Records of interface elements.
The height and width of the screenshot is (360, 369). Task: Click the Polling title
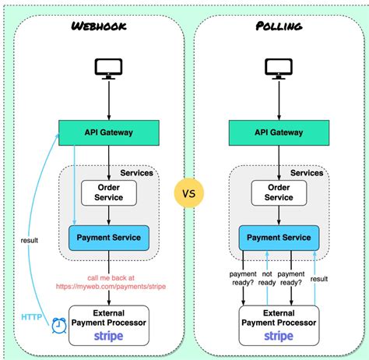[x=278, y=26]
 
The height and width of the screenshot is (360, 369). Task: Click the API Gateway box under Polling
[x=278, y=132]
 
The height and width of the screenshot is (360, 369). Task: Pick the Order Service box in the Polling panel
[x=278, y=192]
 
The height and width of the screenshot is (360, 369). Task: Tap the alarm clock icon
[x=57, y=325]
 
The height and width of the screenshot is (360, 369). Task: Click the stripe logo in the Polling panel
[x=278, y=336]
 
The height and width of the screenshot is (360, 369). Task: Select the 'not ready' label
[x=269, y=279]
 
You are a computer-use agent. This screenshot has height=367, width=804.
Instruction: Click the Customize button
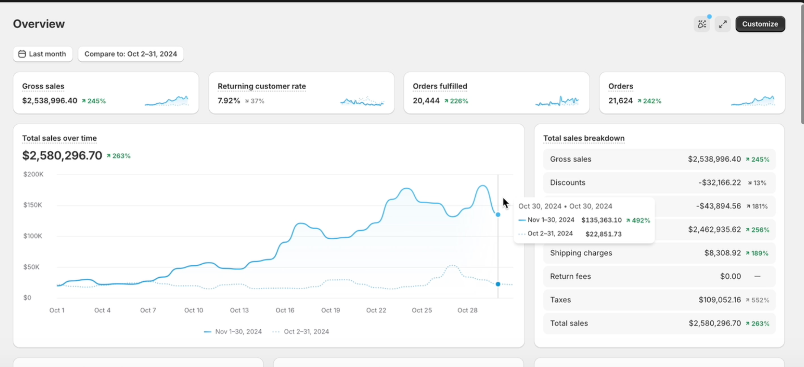pos(760,24)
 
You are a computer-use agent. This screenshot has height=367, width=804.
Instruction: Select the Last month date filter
pos(43,54)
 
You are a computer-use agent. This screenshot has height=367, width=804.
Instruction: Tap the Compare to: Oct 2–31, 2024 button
pos(131,54)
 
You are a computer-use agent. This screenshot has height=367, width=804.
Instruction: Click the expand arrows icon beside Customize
pos(723,24)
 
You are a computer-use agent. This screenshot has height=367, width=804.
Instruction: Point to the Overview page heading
pos(39,24)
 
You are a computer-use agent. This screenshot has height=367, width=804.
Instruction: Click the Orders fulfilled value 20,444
pos(426,101)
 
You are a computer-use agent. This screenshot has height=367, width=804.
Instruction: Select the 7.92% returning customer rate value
pos(229,101)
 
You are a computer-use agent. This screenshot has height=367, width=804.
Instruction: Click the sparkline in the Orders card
pos(753,100)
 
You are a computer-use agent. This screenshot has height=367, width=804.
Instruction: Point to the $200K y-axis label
pos(33,174)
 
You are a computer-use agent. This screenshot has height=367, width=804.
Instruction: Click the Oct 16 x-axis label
pos(285,310)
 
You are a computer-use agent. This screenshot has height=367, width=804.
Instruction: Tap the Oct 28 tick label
pos(467,310)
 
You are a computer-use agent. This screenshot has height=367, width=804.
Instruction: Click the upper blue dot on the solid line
pos(498,215)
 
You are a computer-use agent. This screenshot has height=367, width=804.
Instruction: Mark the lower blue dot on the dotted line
pos(498,284)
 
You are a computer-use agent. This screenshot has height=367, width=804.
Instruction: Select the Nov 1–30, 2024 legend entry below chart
pos(233,332)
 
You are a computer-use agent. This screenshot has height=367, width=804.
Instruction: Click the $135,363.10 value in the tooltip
pos(601,220)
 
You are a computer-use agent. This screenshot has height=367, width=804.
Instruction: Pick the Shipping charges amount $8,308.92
pos(722,253)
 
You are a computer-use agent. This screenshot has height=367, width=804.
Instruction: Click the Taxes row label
pos(560,300)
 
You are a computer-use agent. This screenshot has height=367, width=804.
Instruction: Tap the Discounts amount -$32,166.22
pos(719,183)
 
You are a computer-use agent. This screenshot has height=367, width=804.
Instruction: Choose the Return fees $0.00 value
pos(730,276)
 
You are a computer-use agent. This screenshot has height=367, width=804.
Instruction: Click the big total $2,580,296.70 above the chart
pos(62,155)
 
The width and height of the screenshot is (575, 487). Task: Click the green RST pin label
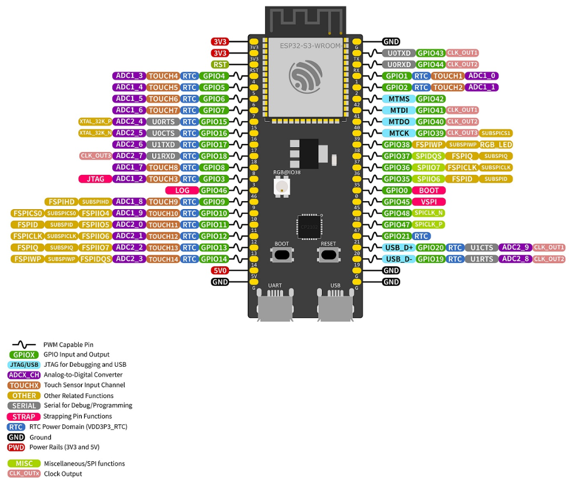[x=220, y=65]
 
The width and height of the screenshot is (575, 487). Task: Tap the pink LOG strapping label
[x=182, y=190]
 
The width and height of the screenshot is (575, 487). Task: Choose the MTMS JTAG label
[x=399, y=99]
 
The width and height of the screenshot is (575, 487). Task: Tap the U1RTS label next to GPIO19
[x=481, y=259]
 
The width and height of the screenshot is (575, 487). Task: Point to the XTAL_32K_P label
[x=95, y=122]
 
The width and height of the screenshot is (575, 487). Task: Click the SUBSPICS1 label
[x=496, y=133]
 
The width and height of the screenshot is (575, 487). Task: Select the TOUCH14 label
[x=163, y=259]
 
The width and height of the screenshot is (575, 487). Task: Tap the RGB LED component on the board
[x=280, y=186]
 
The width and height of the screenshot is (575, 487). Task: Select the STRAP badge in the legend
[x=24, y=417]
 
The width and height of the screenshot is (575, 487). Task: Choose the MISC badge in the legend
[x=24, y=464]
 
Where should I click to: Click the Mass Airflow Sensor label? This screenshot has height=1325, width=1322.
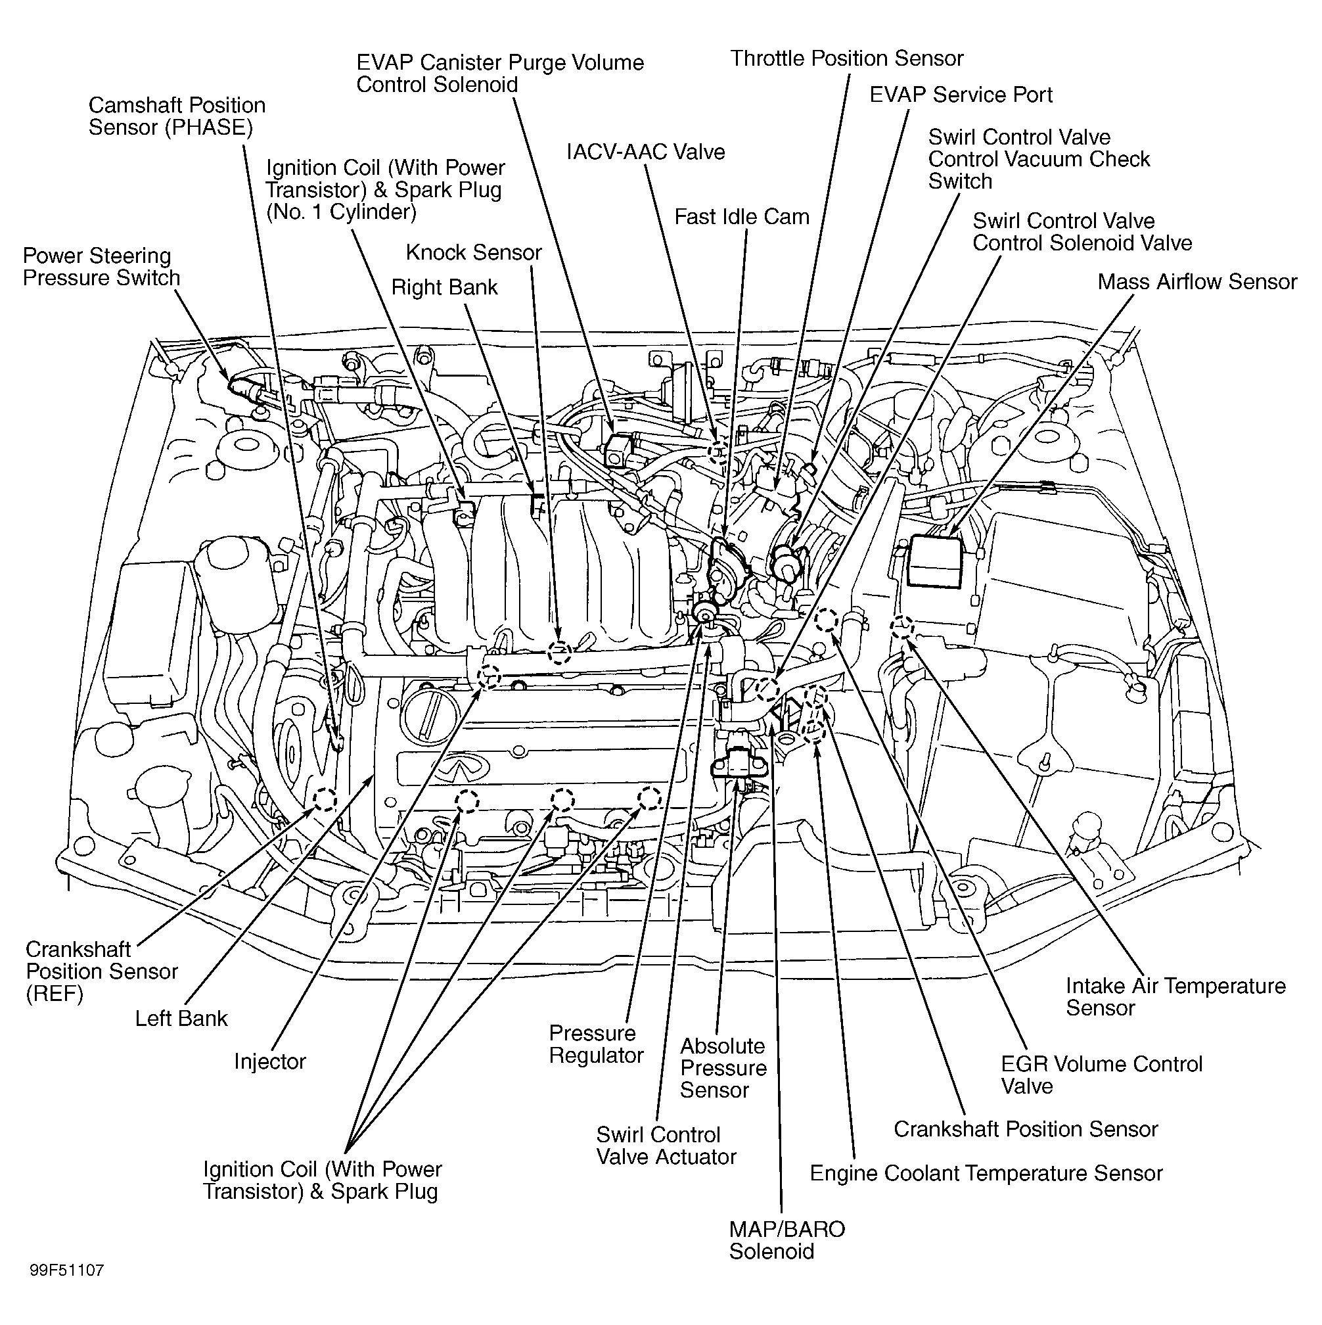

AIM OF THE TASK. Rewrite every one of the records above as a numbered list, dropping the blank lines. Leave the pictures out of your answer.

RESPONSE BELOW.
1. The height and width of the screenshot is (360, 369). Task: Click the Polling title
2. [x=278, y=26]
3. The height and width of the screenshot is (360, 369). Task: Click the API Gateway box under Polling
4. [x=278, y=132]
5. The height and width of the screenshot is (360, 369). Task: Pick the Order Service box in the Polling panel
6. [x=278, y=192]
7. The height and width of the screenshot is (360, 369). Task: Tap the alarm clock icon
8. [x=57, y=325]
9. The height and width of the screenshot is (360, 369). Task: Click the stripe logo in the Polling panel
10. [x=278, y=336]
11. The height and width of the screenshot is (360, 369). Task: Select the 'not ready' label
12. [x=269, y=279]
13. You are a computer-use agent. This screenshot has height=367, width=804.
14. Instruction: Click the Customize button
15. pos(760,24)
16. You are a computer-use agent. This screenshot has height=367, width=804.
17. Instruction: Select the Last month date filter
18. pos(43,54)
19. You are a computer-use agent. This screenshot has height=367, width=804.
20. Instruction: Tap the Compare to: Oct 2–31, 2024 button
21. pos(131,54)
22. You are a computer-use agent. This screenshot has height=367, width=804.
23. Instruction: Click the expand arrows icon beside Customize
24. pos(723,24)
25. You are a computer-use agent. This screenshot has height=367, width=804.
26. Instruction: Point to the Overview page heading
27. pos(39,24)
28. You are a computer-use agent. This screenshot has height=367, width=804.
29. Instruction: Click the Orders fulfilled value 20,444
30. pos(426,101)
31. You are a computer-use agent. This screenshot has height=367, width=804.
32. Instruction: Select the 7.92% returning customer rate value
33. pos(229,101)
34. You are a computer-use agent. This screenshot has height=367, width=804.
35. Instruction: Click the sparkline in the Orders card
36. pos(753,100)
37. You are a computer-use agent. This screenshot has height=367, width=804.
38. Instruction: Point to the $200K y-axis label
39. pos(33,174)
40. You are a computer-use agent. This screenshot has height=367, width=804.
41. Instruction: Click the Oct 16 x-axis label
42. pos(285,310)
43. You are a computer-use agent. This screenshot has height=367, width=804.
44. Instruction: Tap the Oct 28 tick label
45. pos(467,310)
46. You are a computer-use agent. This screenshot has height=367, width=804.
47. Instruction: Click the upper blue dot on the solid line
48. pos(498,215)
49. You are a computer-use agent. This screenshot has height=367, width=804.
50. Instruction: Mark the lower blue dot on the dotted line
51. pos(498,284)
52. You are a computer-use agent. This screenshot has height=367, width=804.
53. Instruction: Select the Nov 1–30, 2024 legend entry below chart
54. pos(233,332)
55. You are a computer-use agent. This screenshot has height=367, width=804.
56. Instruction: Click the $135,363.10 value in the tooltip
57. pos(601,220)
58. You are a computer-use agent. This screenshot has height=367, width=804.
59. Instruction: Pick the Shipping charges amount $8,308.92
60. pos(722,253)
61. You are a computer-use agent. This screenshot has height=367, width=804.
62. Instruction: Click the Taxes row label
63. pos(560,300)
64. You are a computer-use agent. This screenshot has height=367, width=804.
65. Instruction: Tap the Discounts amount -$32,166.22
66. pos(719,183)
67. You are a computer-use agent. This screenshot has height=367, width=804.
68. Instruction: Choose the Return fees $0.00 value
69. pos(730,276)
70. You are a computer-use agent. This screenshot has height=367, width=804.
71. Instruction: Click the big total $2,580,296.70 above the chart
72. pos(62,155)
73. The width and height of the screenshot is (575, 487). Task: Click the green RST pin label
74. [x=220, y=65]
75. The width and height of the screenshot is (575, 487). Task: Tap the pink LOG strapping label
76. [x=182, y=190]
77. The width and height of the screenshot is (575, 487). Task: Choose the MTMS JTAG label
78. [x=399, y=99]
79. The width and height of the screenshot is (575, 487). Task: Tap the U1RTS label next to GPIO19
80. [x=481, y=259]
81. The width and height of the screenshot is (575, 487). Task: Point to the XTAL_32K_P label
82. [x=95, y=122]
83. The width and height of the screenshot is (575, 487). Task: Click the SUBSPICS1 label
84. [x=496, y=133]
85. The width and height of the screenshot is (575, 487). Task: Select the TOUCH14 label
86. [x=163, y=259]
87. The width and height of the screenshot is (575, 487). Task: Tap the RGB LED component on the board
88. [x=280, y=186]
89. The width and height of the screenshot is (575, 487). Task: Select the STRAP badge in the legend
90. [x=24, y=417]
91. The width and height of the screenshot is (575, 487). Task: Choose the MISC badge in the legend
92. [x=24, y=464]
93. Where should I click to: Click the Mass Airflow Sensor label? This screenshot has height=1325, width=1322.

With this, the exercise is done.